ENH: use Bayesian priors in Nearest Neighbors classifier (Issue 399) #970

cricketsong · 2012-07-19T19:43:38Z

The k-Nearest-Neighbors and Radius Neighbors classifiers now make explicit use of the Bayesian prior probabilities of the classes (self.class_prior_). By default, each of these prior probabilities (for a given class) is set to the proportion of sample points which are in the given class; but they can also be set to other values by the class user.

(This is my first submission so I'd be grateful for any and all advices. Thank you!)

Fixes #399

jakevdp · 2012-07-19T21:23:41Z

Thanks for submitting this! I'll take a detailed look, but I'm travelling today so it might have to wait until tomorrow or the weekend.

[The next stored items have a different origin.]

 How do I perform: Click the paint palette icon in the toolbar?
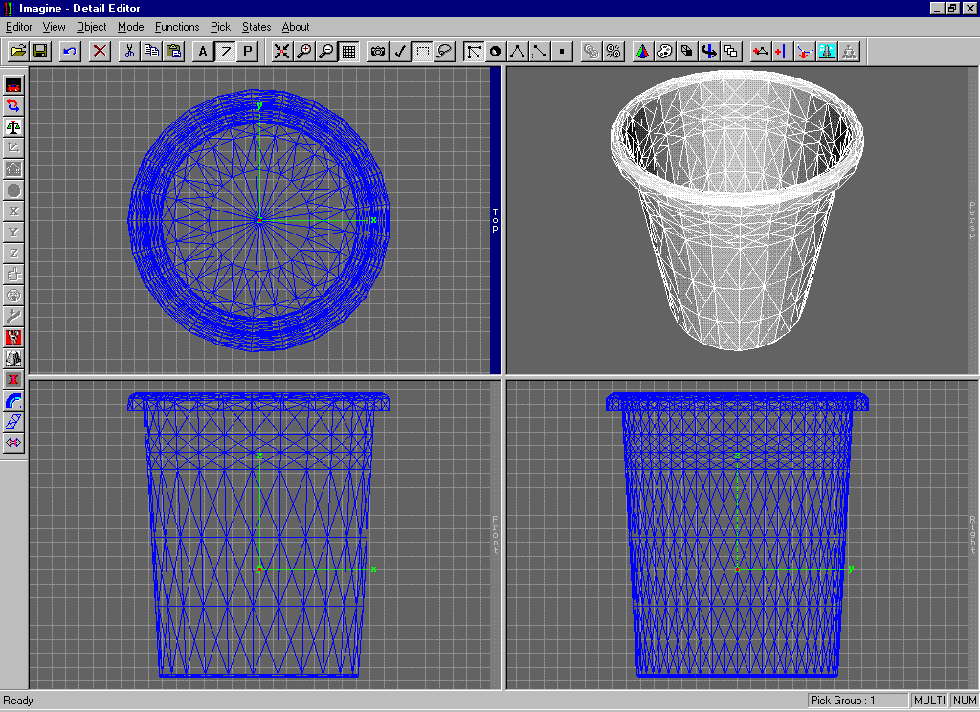(x=665, y=52)

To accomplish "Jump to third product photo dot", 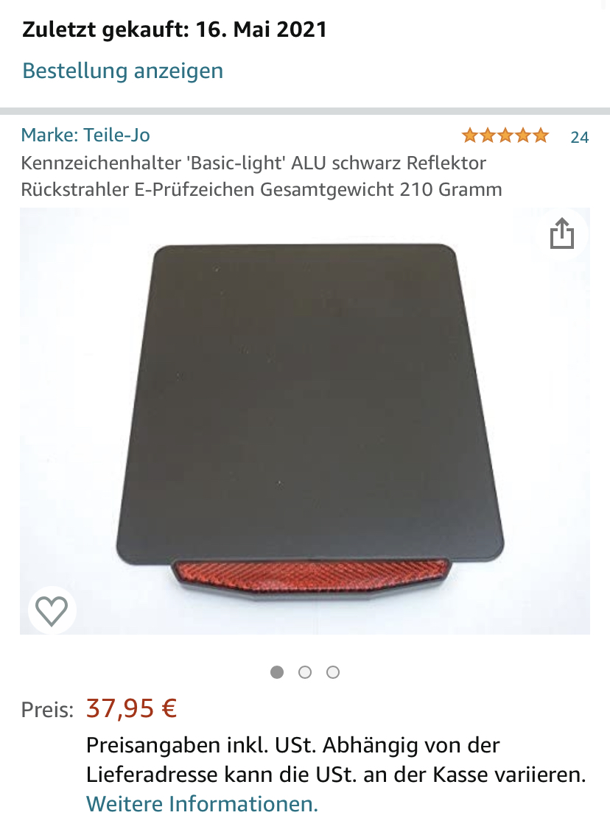I will click(333, 672).
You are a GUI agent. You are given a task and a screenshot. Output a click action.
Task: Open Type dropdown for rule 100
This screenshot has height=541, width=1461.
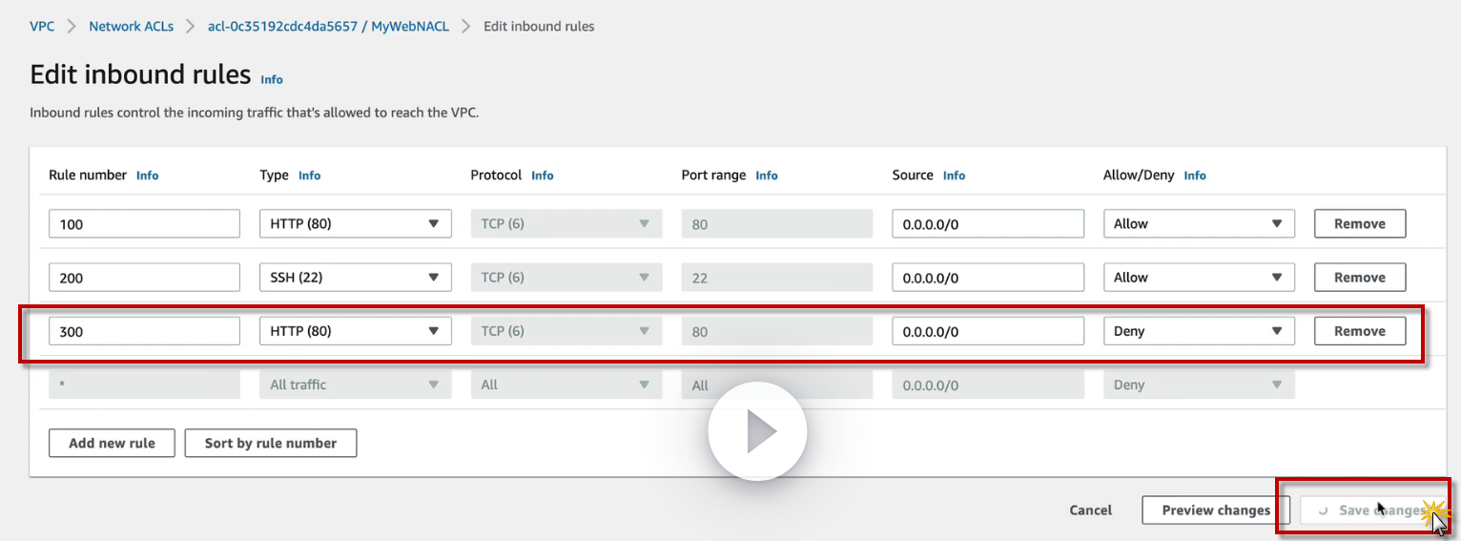(x=355, y=224)
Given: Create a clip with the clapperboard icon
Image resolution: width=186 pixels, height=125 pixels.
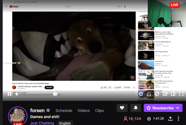Looking at the screenshot, I should [148, 94].
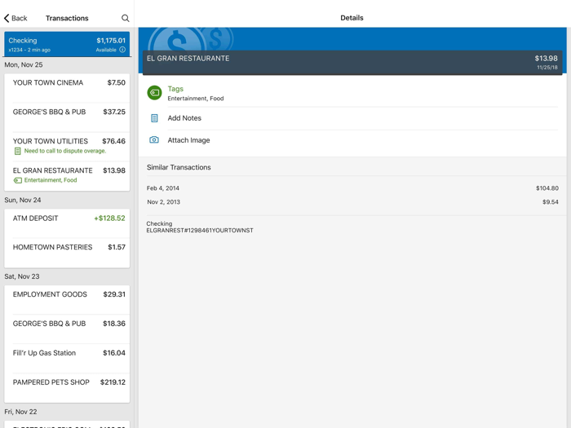Image resolution: width=571 pixels, height=428 pixels.
Task: Click the Add Notes label
Action: pyautogui.click(x=184, y=118)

amueller · 2012-07-19T21:55:10Z

sklearn/neighbors/base.py

@@ -567,8 +567,11 @@ def fit(self, X, y):
        y : {array-like, sparse matrix}, shape = [n_samples]
            Target values, array of integer values.
        """
-        self._y = np.asarray(y)


I'm not so familiar with this module but if the y wasn't preprocessed before, you should probably do an "unique" with return_inverse (use the one from utils for backward compatibility) so get integer labels from whatever what put in. Not sure how this fit is called, though, so maybe you should wait for Jakes opinion.

If I understand correctly, this will also take care of the next (line 571) line:

self._classes, self._y = _unique(y, return_inverse=True)

yes, it should. And I looked it up, there is no prior processing so this is the right place to do this, I think.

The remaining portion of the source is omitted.